++++ The input ++++

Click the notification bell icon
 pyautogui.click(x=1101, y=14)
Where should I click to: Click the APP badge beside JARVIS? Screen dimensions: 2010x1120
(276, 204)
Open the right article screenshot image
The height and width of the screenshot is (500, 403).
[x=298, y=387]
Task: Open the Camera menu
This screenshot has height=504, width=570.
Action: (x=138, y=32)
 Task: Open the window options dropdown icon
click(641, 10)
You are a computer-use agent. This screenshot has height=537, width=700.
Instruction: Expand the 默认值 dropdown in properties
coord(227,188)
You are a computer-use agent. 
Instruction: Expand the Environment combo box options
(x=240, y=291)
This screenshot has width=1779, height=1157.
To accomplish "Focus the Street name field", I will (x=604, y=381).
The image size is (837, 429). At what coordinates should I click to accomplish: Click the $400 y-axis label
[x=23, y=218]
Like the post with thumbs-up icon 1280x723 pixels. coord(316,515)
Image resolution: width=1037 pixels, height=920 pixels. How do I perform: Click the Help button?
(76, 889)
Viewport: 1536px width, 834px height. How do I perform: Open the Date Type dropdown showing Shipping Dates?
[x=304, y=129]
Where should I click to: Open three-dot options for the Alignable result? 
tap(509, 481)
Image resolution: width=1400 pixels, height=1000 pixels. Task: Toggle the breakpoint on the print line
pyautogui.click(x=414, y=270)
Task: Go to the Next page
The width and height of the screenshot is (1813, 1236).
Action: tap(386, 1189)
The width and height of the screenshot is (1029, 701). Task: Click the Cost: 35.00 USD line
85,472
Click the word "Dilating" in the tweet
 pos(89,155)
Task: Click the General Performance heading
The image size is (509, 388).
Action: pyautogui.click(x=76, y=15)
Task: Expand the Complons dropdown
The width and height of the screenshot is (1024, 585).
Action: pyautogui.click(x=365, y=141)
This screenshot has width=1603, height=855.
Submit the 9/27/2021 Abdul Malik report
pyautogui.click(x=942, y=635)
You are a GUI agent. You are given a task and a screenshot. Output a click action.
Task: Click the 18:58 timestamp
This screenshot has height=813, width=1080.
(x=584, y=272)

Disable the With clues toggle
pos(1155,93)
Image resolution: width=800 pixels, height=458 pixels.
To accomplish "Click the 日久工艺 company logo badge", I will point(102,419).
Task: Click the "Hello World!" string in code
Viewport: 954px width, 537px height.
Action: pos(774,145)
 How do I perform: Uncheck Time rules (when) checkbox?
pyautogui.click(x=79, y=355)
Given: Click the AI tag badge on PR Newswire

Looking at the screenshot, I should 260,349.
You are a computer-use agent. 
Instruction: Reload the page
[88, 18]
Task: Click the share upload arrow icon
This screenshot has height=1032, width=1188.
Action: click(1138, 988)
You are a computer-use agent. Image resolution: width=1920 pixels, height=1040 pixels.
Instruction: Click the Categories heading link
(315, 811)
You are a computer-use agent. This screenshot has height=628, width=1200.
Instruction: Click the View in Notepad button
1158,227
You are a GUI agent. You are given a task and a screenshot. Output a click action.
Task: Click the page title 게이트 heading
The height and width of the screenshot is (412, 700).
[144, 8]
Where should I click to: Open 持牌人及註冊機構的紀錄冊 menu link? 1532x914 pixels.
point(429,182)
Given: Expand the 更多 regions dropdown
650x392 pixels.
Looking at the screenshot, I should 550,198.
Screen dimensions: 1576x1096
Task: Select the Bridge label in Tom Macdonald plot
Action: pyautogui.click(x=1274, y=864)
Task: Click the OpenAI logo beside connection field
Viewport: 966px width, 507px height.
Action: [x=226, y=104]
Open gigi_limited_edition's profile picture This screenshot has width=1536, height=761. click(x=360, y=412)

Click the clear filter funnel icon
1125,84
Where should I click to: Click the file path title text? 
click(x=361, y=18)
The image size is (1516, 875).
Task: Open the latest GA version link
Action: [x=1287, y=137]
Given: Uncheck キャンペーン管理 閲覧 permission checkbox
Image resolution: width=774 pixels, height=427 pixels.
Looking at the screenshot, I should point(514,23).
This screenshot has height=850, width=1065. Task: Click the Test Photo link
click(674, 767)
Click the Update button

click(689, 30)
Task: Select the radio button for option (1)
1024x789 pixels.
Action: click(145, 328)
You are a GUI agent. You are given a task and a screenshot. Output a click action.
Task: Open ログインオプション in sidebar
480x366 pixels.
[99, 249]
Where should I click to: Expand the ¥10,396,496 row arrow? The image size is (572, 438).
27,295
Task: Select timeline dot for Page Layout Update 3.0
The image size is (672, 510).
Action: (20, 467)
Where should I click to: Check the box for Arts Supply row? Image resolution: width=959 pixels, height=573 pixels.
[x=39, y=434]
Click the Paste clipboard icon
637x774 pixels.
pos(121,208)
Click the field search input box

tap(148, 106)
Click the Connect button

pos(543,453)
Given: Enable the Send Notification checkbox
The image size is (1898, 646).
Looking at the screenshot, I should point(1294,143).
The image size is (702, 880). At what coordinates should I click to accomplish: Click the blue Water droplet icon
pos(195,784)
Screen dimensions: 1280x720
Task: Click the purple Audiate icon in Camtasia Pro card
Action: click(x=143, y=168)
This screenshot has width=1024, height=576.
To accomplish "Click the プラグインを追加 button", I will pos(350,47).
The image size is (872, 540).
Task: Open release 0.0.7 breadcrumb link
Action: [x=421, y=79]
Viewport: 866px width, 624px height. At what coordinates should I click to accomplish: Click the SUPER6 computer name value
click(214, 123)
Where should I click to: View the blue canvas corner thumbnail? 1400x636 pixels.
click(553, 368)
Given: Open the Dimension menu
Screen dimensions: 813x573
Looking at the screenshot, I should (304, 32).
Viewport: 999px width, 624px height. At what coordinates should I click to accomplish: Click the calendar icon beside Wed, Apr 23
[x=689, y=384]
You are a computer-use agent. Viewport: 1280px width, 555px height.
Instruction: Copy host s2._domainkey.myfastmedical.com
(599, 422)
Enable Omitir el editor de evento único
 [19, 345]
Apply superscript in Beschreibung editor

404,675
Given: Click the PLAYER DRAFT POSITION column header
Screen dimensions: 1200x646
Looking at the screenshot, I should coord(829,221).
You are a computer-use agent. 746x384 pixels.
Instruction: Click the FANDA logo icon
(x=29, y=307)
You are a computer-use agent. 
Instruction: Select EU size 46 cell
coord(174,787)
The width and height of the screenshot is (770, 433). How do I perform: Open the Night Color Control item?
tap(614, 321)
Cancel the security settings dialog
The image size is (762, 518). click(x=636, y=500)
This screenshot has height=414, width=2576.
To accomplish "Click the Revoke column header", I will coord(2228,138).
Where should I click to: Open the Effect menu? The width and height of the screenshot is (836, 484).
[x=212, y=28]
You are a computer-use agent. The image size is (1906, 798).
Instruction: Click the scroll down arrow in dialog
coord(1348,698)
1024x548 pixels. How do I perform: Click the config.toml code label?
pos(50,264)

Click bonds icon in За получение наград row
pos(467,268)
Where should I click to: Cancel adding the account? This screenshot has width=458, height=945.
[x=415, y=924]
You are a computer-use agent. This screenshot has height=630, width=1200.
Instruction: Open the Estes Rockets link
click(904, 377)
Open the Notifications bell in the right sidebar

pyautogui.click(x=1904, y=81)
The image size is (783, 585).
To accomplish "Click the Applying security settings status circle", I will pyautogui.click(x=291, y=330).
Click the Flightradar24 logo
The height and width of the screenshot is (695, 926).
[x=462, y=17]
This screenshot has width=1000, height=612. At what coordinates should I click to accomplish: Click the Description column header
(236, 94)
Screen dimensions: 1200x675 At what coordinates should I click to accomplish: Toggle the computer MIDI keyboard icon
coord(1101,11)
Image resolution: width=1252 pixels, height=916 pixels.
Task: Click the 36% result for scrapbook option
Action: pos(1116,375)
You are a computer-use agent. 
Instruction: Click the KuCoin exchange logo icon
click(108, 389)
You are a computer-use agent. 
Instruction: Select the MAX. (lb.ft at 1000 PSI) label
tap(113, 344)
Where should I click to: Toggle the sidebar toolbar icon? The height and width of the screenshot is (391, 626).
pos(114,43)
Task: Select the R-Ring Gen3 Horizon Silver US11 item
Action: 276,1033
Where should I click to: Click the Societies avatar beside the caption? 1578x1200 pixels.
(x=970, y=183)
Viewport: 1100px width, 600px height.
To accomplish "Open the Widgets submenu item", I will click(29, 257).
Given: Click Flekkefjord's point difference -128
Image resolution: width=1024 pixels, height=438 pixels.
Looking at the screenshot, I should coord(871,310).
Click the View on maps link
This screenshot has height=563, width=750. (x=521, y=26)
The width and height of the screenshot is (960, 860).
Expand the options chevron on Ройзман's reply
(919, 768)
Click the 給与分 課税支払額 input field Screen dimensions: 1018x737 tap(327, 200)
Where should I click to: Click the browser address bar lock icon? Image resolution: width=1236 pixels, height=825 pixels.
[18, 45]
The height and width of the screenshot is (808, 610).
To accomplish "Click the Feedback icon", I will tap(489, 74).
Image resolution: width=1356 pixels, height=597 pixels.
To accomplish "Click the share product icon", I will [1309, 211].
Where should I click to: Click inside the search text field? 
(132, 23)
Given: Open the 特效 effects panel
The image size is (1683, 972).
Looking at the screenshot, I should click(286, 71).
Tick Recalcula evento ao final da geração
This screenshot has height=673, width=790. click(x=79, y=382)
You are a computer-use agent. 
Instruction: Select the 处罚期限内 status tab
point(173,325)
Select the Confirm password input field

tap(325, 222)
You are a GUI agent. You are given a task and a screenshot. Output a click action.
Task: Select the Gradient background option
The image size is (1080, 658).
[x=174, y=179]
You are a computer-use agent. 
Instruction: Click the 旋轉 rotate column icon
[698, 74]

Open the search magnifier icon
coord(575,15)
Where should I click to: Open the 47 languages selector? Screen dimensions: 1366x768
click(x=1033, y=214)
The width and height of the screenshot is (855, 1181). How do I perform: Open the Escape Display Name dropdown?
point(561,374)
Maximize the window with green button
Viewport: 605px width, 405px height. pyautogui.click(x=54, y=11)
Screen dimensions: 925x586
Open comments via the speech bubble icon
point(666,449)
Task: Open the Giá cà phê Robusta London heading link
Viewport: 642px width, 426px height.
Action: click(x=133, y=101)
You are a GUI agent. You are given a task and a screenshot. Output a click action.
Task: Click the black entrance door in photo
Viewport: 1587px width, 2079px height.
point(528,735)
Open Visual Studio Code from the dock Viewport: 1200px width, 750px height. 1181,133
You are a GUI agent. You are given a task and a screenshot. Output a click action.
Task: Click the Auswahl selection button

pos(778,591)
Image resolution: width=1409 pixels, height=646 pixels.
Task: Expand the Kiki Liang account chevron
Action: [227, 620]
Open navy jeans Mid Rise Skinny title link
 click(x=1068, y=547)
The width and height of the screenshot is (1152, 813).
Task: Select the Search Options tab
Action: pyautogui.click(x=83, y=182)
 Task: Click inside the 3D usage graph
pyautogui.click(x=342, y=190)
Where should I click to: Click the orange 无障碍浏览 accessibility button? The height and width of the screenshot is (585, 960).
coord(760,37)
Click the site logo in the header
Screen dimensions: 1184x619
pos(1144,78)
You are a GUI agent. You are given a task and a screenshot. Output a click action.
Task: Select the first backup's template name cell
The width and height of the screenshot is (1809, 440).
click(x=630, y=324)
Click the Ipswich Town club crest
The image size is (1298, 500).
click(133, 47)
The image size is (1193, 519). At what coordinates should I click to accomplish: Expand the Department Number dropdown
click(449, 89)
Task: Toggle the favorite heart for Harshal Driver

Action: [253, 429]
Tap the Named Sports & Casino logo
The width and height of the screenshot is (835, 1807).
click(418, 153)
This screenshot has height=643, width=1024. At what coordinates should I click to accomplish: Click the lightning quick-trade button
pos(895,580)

++++

Exercise goal: Among the entries above, copy exactly only the lines starting with the one containing "The height and width of the screenshot is (808, 610)." and going through the one containing "Task: Open the Giá", both ends included.

Task answer:
The height and width of the screenshot is (808, 610).
To accomplish "Click the Feedback icon", I will tap(489, 74).
Image resolution: width=1356 pixels, height=597 pixels.
To accomplish "Click the share product icon", I will [1309, 211].
Where should I click to: Click inside the search text field? 
(132, 23)
Given: Open the 特效 effects panel
The image size is (1683, 972).
Looking at the screenshot, I should click(286, 71).
Tick Recalcula evento ao final da geração
This screenshot has height=673, width=790. click(x=79, y=382)
You are a computer-use agent. 
Instruction: Select the 处罚期限内 status tab
point(173,325)
Select the Confirm password input field

tap(325, 222)
You are a GUI agent. You are given a task and a screenshot. Output a click action.
Task: Select the Gradient background option
The image size is (1080, 658).
[x=174, y=179]
You are a computer-use agent. 
Instruction: Click the 旋轉 rotate column icon
[698, 74]

Open the search magnifier icon
coord(575,15)
Where should I click to: Open the 47 languages selector? Screen dimensions: 1366x768
click(x=1033, y=214)
The width and height of the screenshot is (855, 1181). How do I perform: Open the Escape Display Name dropdown?
point(561,374)
Maximize the window with green button
Viewport: 605px width, 405px height. pyautogui.click(x=54, y=11)
Screen dimensions: 925x586
Open comments via the speech bubble icon
point(666,449)
Task: Open the Giá cà phê Robusta London heading link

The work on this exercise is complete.